TASK.
Write out the lines of the data below without any changes, from the line that contains "Click the My Connect logo" through the end of the data, with both ends included.

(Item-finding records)
○ ○ ○
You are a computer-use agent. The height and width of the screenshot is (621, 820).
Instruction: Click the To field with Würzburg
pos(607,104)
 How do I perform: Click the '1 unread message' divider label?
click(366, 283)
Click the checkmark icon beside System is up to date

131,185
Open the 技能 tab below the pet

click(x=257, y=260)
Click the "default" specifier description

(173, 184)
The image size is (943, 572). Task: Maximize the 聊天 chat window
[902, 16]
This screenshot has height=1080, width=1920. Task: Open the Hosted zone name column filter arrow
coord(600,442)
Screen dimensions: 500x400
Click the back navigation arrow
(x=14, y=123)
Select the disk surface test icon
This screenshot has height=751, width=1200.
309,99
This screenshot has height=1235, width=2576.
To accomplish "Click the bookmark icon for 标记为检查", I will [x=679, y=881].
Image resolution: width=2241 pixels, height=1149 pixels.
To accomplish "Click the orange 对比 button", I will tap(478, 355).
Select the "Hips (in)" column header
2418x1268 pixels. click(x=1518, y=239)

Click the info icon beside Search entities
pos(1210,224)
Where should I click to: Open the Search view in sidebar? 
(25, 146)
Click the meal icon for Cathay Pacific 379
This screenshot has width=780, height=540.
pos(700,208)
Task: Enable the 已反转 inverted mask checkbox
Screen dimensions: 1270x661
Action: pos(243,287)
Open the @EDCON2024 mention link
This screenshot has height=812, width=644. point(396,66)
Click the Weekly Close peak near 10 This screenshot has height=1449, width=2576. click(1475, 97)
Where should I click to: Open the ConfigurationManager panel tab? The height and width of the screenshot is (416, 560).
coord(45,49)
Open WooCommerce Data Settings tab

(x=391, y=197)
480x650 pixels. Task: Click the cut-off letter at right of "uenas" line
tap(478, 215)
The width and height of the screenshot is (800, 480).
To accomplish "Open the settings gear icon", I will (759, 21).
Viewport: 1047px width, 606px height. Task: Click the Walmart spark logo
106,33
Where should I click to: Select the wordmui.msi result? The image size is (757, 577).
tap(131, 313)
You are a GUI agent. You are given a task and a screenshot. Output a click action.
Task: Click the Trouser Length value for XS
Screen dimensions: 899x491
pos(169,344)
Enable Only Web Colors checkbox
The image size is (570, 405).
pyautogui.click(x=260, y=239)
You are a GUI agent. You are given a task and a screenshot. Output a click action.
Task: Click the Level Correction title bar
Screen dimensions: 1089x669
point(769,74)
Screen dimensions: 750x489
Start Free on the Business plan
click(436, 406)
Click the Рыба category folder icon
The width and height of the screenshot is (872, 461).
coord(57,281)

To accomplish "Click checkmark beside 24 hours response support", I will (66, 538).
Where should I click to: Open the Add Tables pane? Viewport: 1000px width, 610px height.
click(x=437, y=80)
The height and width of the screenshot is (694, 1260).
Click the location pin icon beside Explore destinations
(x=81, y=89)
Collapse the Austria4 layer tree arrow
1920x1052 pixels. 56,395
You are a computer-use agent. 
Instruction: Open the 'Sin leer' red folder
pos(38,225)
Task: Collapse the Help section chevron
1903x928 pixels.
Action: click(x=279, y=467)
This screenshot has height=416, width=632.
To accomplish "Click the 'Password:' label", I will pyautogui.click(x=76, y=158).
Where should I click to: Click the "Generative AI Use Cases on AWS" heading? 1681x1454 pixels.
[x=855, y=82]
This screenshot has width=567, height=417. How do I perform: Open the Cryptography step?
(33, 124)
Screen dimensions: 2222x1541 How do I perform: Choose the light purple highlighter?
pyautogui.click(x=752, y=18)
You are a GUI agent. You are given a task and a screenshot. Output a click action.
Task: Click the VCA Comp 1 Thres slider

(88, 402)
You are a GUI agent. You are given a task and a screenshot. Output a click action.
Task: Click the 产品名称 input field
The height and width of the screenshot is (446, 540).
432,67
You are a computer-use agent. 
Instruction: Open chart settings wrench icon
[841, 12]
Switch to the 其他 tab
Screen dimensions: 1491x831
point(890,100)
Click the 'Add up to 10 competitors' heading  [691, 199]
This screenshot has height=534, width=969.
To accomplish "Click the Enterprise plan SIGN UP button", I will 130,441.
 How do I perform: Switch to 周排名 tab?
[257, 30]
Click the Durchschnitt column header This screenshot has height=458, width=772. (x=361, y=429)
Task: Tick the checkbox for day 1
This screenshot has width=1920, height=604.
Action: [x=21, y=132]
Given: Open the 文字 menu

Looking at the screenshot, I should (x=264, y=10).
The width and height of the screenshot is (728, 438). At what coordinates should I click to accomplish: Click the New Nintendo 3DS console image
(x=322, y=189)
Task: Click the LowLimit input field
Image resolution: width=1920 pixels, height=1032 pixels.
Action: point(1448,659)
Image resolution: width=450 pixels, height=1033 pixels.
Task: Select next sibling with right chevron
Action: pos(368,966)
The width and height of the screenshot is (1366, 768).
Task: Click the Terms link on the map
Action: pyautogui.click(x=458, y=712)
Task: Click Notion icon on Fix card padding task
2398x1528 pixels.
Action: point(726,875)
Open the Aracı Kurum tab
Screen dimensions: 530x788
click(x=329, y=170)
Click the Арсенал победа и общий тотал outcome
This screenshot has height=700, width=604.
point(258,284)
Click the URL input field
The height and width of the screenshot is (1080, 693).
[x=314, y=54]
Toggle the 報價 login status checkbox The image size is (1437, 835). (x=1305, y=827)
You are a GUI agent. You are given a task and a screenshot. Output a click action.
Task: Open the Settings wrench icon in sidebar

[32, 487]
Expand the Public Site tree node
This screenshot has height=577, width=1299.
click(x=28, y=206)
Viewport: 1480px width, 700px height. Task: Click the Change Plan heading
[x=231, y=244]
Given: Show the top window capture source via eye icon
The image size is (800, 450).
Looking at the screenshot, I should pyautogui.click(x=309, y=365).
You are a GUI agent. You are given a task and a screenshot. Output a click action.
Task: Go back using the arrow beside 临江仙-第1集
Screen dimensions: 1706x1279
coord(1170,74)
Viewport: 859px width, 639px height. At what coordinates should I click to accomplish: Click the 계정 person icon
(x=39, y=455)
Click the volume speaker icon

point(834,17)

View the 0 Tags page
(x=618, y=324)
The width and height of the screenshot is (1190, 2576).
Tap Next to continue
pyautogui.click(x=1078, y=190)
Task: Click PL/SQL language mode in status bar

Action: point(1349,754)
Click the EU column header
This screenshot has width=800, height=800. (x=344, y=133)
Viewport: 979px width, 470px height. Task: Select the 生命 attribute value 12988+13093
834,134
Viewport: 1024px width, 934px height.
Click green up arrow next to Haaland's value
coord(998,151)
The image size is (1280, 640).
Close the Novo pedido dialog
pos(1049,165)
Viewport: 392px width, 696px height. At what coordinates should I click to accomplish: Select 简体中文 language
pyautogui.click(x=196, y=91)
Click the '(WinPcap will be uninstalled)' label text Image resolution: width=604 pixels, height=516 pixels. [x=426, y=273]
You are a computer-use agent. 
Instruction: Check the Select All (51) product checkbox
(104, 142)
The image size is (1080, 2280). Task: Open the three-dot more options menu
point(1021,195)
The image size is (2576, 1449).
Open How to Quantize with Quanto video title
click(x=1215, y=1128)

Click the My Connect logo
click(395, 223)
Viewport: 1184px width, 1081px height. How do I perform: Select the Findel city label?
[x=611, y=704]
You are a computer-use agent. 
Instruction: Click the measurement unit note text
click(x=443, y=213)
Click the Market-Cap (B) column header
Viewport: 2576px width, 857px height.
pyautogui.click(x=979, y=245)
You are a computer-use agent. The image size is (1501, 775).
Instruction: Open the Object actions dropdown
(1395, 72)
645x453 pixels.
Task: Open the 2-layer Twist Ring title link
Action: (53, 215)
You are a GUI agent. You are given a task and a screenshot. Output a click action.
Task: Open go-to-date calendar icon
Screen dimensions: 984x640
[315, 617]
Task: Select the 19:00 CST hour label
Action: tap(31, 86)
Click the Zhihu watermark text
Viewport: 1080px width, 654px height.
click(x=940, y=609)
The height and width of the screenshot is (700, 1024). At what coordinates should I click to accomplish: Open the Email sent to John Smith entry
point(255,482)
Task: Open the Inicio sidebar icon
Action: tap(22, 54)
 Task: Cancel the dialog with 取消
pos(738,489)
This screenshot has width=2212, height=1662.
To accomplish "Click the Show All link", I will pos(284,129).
○ ○ ○
TASK RESPONSE.
Click the My Connect logo
click(395, 223)
Viewport: 1184px width, 1081px height. How do I perform: Select the Findel city label?
[x=611, y=704]
You are a computer-use agent. 
Instruction: Click the measurement unit note text
click(x=443, y=213)
Click the Market-Cap (B) column header
Viewport: 2576px width, 857px height.
pyautogui.click(x=979, y=245)
You are a computer-use agent. The image size is (1501, 775).
Instruction: Open the Object actions dropdown
(1395, 72)
645x453 pixels.
Task: Open the 2-layer Twist Ring title link
Action: (53, 215)
You are a GUI agent. You are given a task and a screenshot. Output a click action.
Task: Open go-to-date calendar icon
Screen dimensions: 984x640
[315, 617]
Task: Select the 19:00 CST hour label
Action: tap(31, 86)
Click the Zhihu watermark text
Viewport: 1080px width, 654px height.
click(x=940, y=609)
The height and width of the screenshot is (700, 1024). At what coordinates should I click to accomplish: Open the Email sent to John Smith entry
point(255,482)
Task: Open the Inicio sidebar icon
Action: tap(22, 54)
 Task: Cancel the dialog with 取消
pos(738,489)
This screenshot has width=2212, height=1662.
To accomplish "Click the Show All link", I will pos(284,129).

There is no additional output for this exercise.